Re: [PATCH v1 1/4] cpuidle: teo: Add polling flag check to early return path

From: Rafael J. Wysocki
Date: Fri Jan 10 2025 - 08:35:12 EST


On Fri, Jan 10, 2025 at 2:16 PM Christian Loehle
<christian.loehle@xxxxxxx> wrote:
>
> On 1/10/25 12:53, Rafael J. Wysocki wrote:
> > From: Rafael J. Wysocki <rafael.j.wysocki@xxxxxxxxx>
> >
> > After commit 6da8f9ba5a87 ("cpuidle: teo: Skip tick_nohz_get_sleep_length()
> > call in some cases") the teo governor behaves a bit differently on
> > systems where idle state 0 is a "polling" state (that is, it is not
> > really an idle state, but a loop continuously executed by the CPU).
> > Namely, on such systems it skips the tick_nohz_get_sleep_length() call
> > if the target residency of the current candidate idle state is small
> > enough.
> >
> > However, if state 0 itself was to be returned, it would be returned
> > right away without calling tick_nohz_get_sleep_length() even on systems
> > where it was not a "polling" state until commit 4b20b07ce72f ("cpuidle:
> > teo: Don't count non-existent intercepts") that attempted to fix this
> > problem.
> >
> > Unfortunately, commit 4b20b07ce72f has made the governor always call
> > tick_nohz_get_sleep_length() when about to return state 0 early, even
> > if that state is a "polling" one, which is inconsistent and defeats
> > the purpose of commit 6da8f9ba5a87 in that case.
> >
> > Address this by adding a CPUIDLE_FLAG_POLLING check to the path where
> > state 0 is returned early to prevent tick_nohz_get_sleep_length() from
> > being called if it is a "polling" state.
> >
> > Fixes: 4b20b07ce72f ("cpuidle: teo: Don't count non-existent intercepts")
> > Signed-off-by: Rafael J. Wysocki <rafael.j.wysocki@xxxxxxxxx>
> > ---
> > drivers/cpuidle/governors/teo.c | 3 ++-
> > 1 file changed, 2 insertions(+), 1 deletion(-)
> >
> > --- a/drivers/cpuidle/governors/teo.c
> > +++ b/drivers/cpuidle/governors/teo.c
> > @@ -422,7 +422,8 @@
> > first_suitable_idx = i;
> > }
> > }
> > - if (!idx && prev_intercept_idx) {
> > + if (!idx && prev_intercept_idx &&
> > + !(drv->states[0].flags & CPUIDLE_FLAG_POLLING)) {
> > /*
> > * We have to query the sleep length here otherwise we don't
> > * know after wakeup if our guess was correct.
> >
> >
> >
>
> But then you do run into the issue of intercepts not being detected if
> state0 is the right choice, don't you?

That's true, but then on systems with a "polling" state 0 you still
have this problem if the state returned early is not state 0. Say C1
on x86.

The point here is that the behavior needs to be consistent, one way or another.
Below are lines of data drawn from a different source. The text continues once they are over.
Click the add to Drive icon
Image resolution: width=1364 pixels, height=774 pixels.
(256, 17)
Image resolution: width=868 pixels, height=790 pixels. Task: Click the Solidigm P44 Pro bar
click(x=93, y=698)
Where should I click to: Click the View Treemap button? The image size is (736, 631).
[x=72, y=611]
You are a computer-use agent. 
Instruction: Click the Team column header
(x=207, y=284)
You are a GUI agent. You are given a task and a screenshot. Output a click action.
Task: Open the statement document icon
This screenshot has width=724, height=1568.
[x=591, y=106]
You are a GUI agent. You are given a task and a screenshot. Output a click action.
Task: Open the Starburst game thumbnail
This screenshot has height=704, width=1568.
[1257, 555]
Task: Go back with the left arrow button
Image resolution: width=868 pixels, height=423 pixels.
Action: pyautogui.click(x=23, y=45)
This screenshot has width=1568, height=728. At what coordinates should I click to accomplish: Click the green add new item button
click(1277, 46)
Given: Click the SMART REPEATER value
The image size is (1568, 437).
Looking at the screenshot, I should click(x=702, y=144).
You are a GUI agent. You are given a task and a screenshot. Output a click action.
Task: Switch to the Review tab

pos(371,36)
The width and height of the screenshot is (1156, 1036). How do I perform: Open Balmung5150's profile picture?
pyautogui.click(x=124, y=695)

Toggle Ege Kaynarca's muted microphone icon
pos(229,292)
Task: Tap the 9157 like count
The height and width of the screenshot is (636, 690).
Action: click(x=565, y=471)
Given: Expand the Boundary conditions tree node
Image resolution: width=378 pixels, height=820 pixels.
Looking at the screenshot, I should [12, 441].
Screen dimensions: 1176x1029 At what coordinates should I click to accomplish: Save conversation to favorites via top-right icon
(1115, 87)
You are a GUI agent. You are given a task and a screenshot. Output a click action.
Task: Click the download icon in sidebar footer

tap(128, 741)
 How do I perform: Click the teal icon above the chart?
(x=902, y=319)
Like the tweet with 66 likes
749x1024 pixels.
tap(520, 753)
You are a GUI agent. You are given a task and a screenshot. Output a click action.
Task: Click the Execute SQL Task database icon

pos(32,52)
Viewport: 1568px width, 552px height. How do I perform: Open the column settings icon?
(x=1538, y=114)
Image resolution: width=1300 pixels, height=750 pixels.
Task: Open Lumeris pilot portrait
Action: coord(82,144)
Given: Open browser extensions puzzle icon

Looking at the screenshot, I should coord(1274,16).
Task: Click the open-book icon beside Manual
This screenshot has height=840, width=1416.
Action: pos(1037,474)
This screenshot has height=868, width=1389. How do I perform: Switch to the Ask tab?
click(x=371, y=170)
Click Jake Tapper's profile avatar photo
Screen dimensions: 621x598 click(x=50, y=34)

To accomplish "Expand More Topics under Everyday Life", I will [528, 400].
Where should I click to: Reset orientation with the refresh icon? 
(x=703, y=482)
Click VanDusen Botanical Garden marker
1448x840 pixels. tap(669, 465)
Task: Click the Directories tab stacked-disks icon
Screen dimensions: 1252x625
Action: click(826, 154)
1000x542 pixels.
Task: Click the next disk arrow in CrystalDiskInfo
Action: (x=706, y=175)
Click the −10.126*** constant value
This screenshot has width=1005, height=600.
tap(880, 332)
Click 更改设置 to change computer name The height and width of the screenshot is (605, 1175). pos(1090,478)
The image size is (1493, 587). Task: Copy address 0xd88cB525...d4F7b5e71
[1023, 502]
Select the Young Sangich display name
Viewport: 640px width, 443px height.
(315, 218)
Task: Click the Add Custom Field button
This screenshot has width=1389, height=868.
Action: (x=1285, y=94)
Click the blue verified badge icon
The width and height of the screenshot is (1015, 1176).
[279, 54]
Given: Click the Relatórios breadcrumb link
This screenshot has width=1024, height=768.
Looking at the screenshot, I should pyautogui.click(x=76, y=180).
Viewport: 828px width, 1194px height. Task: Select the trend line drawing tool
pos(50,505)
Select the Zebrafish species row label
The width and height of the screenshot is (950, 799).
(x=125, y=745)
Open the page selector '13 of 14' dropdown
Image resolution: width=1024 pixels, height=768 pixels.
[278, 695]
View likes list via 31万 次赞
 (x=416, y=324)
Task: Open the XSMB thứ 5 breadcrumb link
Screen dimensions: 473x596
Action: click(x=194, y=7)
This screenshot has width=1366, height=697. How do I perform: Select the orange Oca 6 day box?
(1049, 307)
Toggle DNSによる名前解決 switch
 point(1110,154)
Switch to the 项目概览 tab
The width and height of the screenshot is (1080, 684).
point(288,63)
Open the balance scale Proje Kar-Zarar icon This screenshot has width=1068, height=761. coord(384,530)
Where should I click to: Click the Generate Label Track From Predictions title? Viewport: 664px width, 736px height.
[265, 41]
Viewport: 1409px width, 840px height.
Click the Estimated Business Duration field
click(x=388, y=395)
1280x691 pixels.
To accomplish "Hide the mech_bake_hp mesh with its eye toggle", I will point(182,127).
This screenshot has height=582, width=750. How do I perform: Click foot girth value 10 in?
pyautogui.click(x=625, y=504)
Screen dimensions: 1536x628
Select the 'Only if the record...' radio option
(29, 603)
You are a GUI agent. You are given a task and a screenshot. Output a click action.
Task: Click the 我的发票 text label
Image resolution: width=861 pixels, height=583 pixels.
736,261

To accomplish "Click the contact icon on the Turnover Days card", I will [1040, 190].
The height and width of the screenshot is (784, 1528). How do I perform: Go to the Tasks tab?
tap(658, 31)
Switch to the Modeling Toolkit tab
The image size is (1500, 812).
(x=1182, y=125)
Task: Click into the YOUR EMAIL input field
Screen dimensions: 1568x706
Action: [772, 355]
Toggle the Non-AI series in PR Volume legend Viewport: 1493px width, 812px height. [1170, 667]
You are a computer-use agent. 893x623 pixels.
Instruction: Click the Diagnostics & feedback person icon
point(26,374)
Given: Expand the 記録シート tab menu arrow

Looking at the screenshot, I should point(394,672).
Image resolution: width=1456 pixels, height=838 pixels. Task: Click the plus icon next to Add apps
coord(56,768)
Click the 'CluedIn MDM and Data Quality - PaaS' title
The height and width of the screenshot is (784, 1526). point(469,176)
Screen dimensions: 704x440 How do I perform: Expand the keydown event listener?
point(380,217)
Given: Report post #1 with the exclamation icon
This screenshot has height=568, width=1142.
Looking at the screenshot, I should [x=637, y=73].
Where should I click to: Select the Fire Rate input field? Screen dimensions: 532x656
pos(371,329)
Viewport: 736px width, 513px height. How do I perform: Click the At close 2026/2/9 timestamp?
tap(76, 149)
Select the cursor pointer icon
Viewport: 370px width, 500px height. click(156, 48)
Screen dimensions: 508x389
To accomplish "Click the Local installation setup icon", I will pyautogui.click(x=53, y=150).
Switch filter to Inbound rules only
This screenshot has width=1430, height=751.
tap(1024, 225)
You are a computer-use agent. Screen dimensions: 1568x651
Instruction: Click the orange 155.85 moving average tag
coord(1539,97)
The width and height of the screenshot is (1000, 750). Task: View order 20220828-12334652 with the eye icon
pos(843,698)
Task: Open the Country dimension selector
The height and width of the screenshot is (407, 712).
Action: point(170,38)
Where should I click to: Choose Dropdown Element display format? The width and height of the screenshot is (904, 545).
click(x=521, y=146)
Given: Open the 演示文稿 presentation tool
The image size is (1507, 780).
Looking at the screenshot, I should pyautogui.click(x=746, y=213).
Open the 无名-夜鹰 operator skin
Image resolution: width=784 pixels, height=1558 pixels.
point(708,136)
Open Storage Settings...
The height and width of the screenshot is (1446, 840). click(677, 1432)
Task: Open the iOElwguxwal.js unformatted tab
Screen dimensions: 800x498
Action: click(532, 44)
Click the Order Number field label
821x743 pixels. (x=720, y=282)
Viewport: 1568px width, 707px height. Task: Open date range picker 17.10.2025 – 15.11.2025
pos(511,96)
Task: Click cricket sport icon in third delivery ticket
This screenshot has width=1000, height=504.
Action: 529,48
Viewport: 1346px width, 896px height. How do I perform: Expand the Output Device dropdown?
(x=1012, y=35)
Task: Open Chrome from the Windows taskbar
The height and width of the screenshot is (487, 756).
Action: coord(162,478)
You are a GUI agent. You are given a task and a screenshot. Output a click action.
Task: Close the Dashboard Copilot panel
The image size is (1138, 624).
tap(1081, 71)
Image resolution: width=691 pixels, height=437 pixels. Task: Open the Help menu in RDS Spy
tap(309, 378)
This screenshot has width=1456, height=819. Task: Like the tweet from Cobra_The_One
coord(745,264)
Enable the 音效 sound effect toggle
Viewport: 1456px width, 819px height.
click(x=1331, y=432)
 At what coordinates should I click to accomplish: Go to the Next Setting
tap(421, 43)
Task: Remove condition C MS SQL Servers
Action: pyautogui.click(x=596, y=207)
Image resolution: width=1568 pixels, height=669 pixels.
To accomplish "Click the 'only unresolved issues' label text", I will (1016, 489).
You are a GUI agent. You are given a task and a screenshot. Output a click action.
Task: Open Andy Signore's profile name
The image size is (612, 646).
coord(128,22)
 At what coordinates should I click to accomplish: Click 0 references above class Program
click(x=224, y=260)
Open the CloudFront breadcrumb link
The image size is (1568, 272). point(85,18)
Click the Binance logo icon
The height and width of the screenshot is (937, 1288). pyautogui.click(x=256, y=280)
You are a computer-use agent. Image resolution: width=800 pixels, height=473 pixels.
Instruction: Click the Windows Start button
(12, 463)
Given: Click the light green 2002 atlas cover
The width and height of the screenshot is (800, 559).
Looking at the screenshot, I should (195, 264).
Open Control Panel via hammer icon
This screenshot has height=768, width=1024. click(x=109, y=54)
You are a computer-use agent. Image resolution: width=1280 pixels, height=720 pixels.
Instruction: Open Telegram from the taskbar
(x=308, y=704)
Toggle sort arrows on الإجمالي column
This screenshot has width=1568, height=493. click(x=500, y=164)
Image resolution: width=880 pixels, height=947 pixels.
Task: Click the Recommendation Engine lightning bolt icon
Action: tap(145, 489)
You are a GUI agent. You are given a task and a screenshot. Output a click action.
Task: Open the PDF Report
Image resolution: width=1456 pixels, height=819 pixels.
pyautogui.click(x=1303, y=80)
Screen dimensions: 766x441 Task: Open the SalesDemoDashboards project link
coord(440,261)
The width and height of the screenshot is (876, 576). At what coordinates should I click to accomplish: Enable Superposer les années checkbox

The exact point of commit 6da8f9ba5a87 was to avoid calling
tick_nohz_get_sleep_length() in some cases when the state to be
returned is shallow enough and obviously that includes a "polling"
state 0, possibly at the cost of being somewhat inaccurate in
prediction.

Then you're seeing this intercept accumulation for state 0 when there
are only 2 states in the table (or all of the other states are much
higher target residency than state 0).

Commit 4b20b07ce72f effectively caused tick_nohz_get_sleep_length() to
be called every time on systems without a "polling" state 0, which was
fair enough, but it also affected the other systems, which wasn't.

> This would then enable intercept-detection only for <50% of the time,
> another option is to not allow intercepts selecting a polling state, but
> there were recent complaints about this exact behavior from Aboorva (+TO).
> They don't have a low-latency non-polling state.
>
> https://lore.kernel.org/lkml/20240809073120.250974-1-aboorvad@xxxxxxxxxxxxx/

If they don't have a "polling" state 0, they won't be affected by this
patch and after commit 4b20b07ce72f, they'll always call
tick_nohz_get_sleep_length(), so the current governor behavior is
generally unsuitable for them.

I have an idea how to change it to be more accurate in prediction, but
we'll see how it goes. Stay tuned.